By Brendan O'Flaherty, CEO at cPacket Networks
One of
the key challenges we hear from customers is that while they understand the importance
of network visibility across the hybrid-cloud environment, it is not trivial to
justify it to management. It can be difficult to quantify the impact of network
visibility and measure clear return on investment (ROI) since its value comes
from preventing potential costs and losses that would otherwise be very
likely, such as those that result from security breaches, network downtime or
customer churn. Because these calculations aren't straightforward, the value can
often be overlooked and underappreciated.
That is, until something goes wrong. Network visibility is crucial to
the smooth operation and security of the network - whether that network is in
the cloud, data center or branch offices. Without it, keeping business-critical
services up and running and providing a good user experience to end users is
difficult at best, and impossible at worst.
To
justify the investment, network, applications and security teams need a clear way
to show the value network visibility
adds to their domains. My executive staff have developed a formula for this,
based on industry research and conversations with customers. Here it is:
Return
on Investment for Network Visibility = (Cost of Downtime + Cost of Attacks +
Cost of Productivity Losses + Cost of Customer Churn + Soft Costs) / Cost of
Network Visibility Solution
A
couple of caveats: first, this equation will
be more precise the more it can be customized to your specific situation and
business. In many cases, the data may be available from other business units that
are already tracking some of those metrics. Also, some cost areas may not apply
to certain businesses or verticals. Users should modify this formula if these costs
are more or less important to their organization.
Let's understand
what each of these cost areas include, and how to best calculate the specific
cost for your organization.
Cost of
Downtime
Businesses
like banks, airline companies or insurance providers make money via digital
services offered to users over their network. If the network or a particular
application goes down, they lose revenue. An estimate from Veeam Software found that downtime of an
application is between $61,000 and $67,000 per hour depending on how important
the application is. If the entire network goes down Gartner estimates that this costs on average $300,000 per hour!
To
calculate this cost, add the application and network downtime costs together
and multiply by the deployment frequency, failure rate (i.e. the likelihood of
a downtime event occurring) and Mean Time to Resolution (MTTR - how quickly you
can get back to normal operation). Reducing MTTR (which heavily depends on the
network monitoring the organization has in place) can reduce this cost
significantly.
Cost of
Attacks
Security
incidents and data breaches are another major cost that can be reduced or
prevented by proactive network visibility. Accenture Security and Ponemon have estimated that a malware attack costs $2.6 million on
average, and a data breach in the US costs $8.2 million (although this varies
based on industry). To further refine this cost estimate, calculate the revenue
that your specific organization would lose because of an attack (perhaps by
taking your company's average daily revenue multiplied by the average length of
the downtime caused by a security attack), add the cost of lost productivity
that prevented employees from being able to work, as well as containments
costs, upgrade/remediation costs, legal costs and any intangible costs from
things like reputation damage and bad press.
Cost of
Productivity Losses
Lost
productivity can occur either due to downtime or a security attack, but the
result is the same; employees can't perform their jobs because the network and
the applications they rely on are down. IT downtime wastes 545 hours per company per year on average per ERS IT
Solutions report. Again, you can use this general estimate in your
calculations, or determine this cost more accurately by multiplying employee
salary per hour times their work hours dependent on network utilization times
number of employees.
Cost of
Customer and Revenue Churn
Too
much network downtime might cause customers to take their business elsewhere.
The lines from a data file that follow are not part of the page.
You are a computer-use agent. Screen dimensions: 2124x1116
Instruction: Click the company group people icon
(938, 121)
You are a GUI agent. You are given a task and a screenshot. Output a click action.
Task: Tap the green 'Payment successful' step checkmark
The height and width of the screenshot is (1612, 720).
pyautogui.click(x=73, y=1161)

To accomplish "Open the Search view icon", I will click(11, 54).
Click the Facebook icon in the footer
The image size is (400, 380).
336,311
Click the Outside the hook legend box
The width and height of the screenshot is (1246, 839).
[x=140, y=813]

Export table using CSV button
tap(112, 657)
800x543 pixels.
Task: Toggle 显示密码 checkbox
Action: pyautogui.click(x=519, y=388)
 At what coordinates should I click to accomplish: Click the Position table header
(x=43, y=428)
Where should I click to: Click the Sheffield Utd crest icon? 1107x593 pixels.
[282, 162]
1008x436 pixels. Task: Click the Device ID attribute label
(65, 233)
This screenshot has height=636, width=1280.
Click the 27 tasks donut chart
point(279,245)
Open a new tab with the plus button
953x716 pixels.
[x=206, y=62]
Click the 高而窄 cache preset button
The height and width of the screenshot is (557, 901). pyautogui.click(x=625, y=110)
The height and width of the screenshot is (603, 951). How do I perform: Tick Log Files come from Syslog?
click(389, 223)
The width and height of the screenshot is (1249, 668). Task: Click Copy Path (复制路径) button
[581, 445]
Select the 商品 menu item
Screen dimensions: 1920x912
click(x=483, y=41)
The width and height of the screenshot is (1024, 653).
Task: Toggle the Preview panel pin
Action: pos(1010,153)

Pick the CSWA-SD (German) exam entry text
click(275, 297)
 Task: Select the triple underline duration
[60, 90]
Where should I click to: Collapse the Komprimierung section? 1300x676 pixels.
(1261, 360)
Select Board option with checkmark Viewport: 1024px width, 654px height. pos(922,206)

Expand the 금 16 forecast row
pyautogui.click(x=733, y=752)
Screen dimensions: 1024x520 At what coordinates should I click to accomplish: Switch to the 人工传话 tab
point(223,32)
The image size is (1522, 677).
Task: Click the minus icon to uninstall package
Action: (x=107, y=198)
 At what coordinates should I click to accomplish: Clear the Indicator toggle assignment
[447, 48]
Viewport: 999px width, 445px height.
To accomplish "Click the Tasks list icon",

Issues with jitter, latency, or long wait times to access applications and
services will quickly frustrate customers. 451 Research found that 70% of customers
are likely to switch providers if an application or service performs poorly.
Calculate
revenue churn over a period of time (such as a month, a quarter, or major
downtime event) by subtracting the monthly recurring revenue (MRR) at the end
of the time period from the MRR at the beginning of the time period, minus the
costs of any upgrades, divided by the MRR at the beginning. In other words: (MRR
start of period - MRR end of period - MRR in upgrades)/MRR start of period.
Soft
Costs
These
vary widely from organization to organization and can include negative
reputation, lost opportunity cost, loss of talent, etc. These are difficult to
quantify, but the ROI calculation will be more accurate if you can estimate and
include them.
So What's
the Real Cost of Network Visibility?
When
compared to all of these potential costs, the price of a network visibility
solution often seems quite low and definitely very low when considering the
business outcomes it produces for years to come.
And
keep in mind that visibility provides value nearly every day, not just during
catastrophic events, in terms of performance improvements or faster issue
resolution. For full effect, run this calculation after each downtime event and
see how the cost changes after implementing a network visibility solution fully
or partially. It is typical to see network visibility generate an ROI of over
2000%. Add it all up, and it's critical
information to help the c-suite understand how investing timely in a good network
visibility practice can save not only costs, but a lot of hassle. Business
impact may not be a straight line, but is nonetheless measurable and
impressive.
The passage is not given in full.